Records contained in a dataset:
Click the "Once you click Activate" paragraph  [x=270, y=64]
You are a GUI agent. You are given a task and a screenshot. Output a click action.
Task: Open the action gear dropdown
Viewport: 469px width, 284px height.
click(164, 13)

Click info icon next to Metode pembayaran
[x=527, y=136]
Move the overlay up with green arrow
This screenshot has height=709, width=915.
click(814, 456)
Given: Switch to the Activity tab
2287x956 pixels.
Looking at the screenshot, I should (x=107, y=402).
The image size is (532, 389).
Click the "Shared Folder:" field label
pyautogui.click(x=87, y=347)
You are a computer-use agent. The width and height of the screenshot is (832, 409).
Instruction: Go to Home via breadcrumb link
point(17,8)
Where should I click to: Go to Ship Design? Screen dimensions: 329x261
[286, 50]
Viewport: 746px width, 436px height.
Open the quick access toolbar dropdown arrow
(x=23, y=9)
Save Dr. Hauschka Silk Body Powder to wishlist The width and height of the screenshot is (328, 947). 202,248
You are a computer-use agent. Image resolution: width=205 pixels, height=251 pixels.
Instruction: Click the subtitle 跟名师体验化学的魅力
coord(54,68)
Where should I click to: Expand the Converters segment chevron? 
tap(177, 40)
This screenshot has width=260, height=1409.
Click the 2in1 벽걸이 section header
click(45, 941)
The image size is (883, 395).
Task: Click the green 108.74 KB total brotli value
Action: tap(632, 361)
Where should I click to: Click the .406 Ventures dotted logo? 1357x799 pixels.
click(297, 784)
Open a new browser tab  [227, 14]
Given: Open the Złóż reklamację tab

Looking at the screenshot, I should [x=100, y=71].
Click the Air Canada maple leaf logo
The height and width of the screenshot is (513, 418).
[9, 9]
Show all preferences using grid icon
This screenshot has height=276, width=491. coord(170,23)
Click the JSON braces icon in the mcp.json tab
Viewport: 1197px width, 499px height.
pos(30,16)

### YOUR ASSIGNMENT
The expected result is every record above, duplicated exactly.

### RESPONSE TO THE TASK
Click the "Once you click Activate" paragraph  [x=270, y=64]
You are a GUI agent. You are given a task and a screenshot. Output a click action.
Task: Open the action gear dropdown
Viewport: 469px width, 284px height.
click(164, 13)

Click info icon next to Metode pembayaran
[x=527, y=136]
Move the overlay up with green arrow
This screenshot has height=709, width=915.
click(814, 456)
Given: Switch to the Activity tab
2287x956 pixels.
Looking at the screenshot, I should (x=107, y=402).
The image size is (532, 389).
Click the "Shared Folder:" field label
pyautogui.click(x=87, y=347)
You are a computer-use agent. The width and height of the screenshot is (832, 409).
Instruction: Go to Home via breadcrumb link
point(17,8)
Where should I click to: Go to Ship Design? Screen dimensions: 329x261
[286, 50]
Viewport: 746px width, 436px height.
Open the quick access toolbar dropdown arrow
(x=23, y=9)
Save Dr. Hauschka Silk Body Powder to wishlist The width and height of the screenshot is (328, 947). 202,248
You are a computer-use agent. Image resolution: width=205 pixels, height=251 pixels.
Instruction: Click the subtitle 跟名师体验化学的魅力
coord(54,68)
Where should I click to: Expand the Converters segment chevron? 
tap(177, 40)
This screenshot has width=260, height=1409.
Click the 2in1 벽걸이 section header
click(45, 941)
The image size is (883, 395).
Task: Click the green 108.74 KB total brotli value
Action: tap(632, 361)
Where should I click to: Click the .406 Ventures dotted logo? 1357x799 pixels.
click(297, 784)
Open a new browser tab  [227, 14]
Given: Open the Złóż reklamację tab

Looking at the screenshot, I should [x=100, y=71].
Click the Air Canada maple leaf logo
The height and width of the screenshot is (513, 418).
[9, 9]
Show all preferences using grid icon
This screenshot has height=276, width=491. coord(170,23)
Click the JSON braces icon in the mcp.json tab
Viewport: 1197px width, 499px height.
pos(30,16)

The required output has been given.